WHAT IS REQUIRED -
Give the number of lines in the data that contain the word "button"; no other text is needed.

GIVEN DATA -
....................

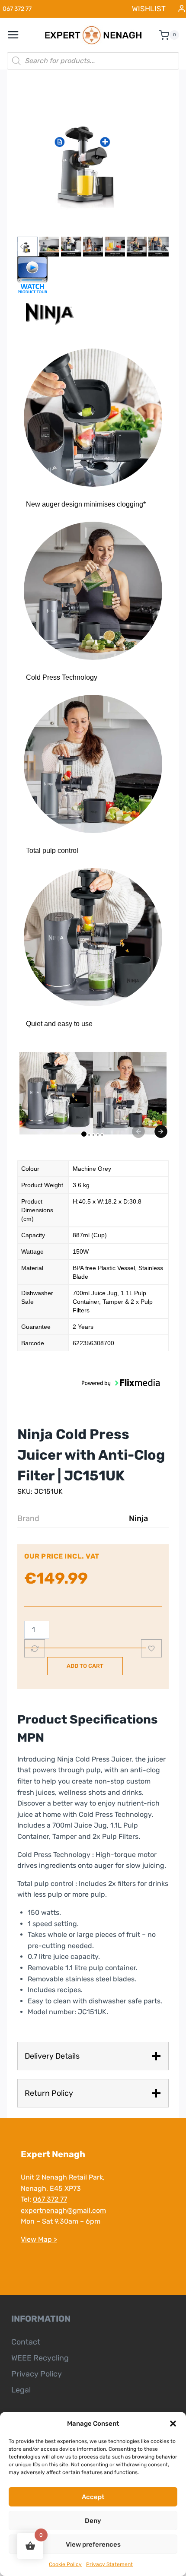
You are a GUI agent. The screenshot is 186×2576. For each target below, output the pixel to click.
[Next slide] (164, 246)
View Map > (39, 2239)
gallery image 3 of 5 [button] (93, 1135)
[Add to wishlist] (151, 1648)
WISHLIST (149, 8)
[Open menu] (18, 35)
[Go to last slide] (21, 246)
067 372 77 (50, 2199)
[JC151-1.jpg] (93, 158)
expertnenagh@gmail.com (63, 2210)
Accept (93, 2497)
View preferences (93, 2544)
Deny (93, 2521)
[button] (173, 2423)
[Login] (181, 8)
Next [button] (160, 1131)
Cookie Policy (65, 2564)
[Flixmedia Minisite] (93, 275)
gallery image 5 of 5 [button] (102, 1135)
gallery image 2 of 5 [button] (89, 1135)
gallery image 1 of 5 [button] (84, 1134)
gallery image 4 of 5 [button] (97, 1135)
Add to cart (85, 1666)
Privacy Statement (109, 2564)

....................

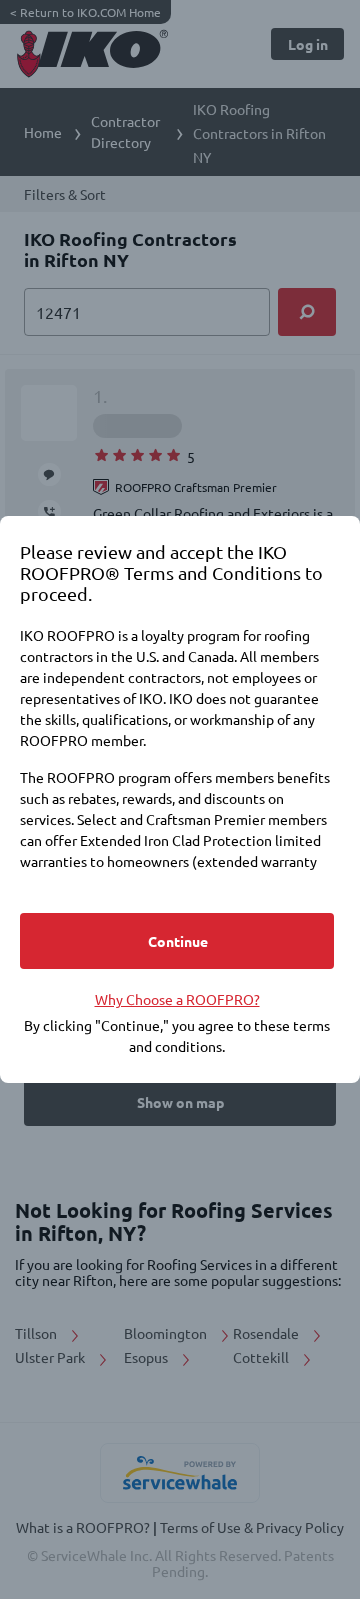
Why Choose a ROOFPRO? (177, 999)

....................

REPLY TO THE TASK -
7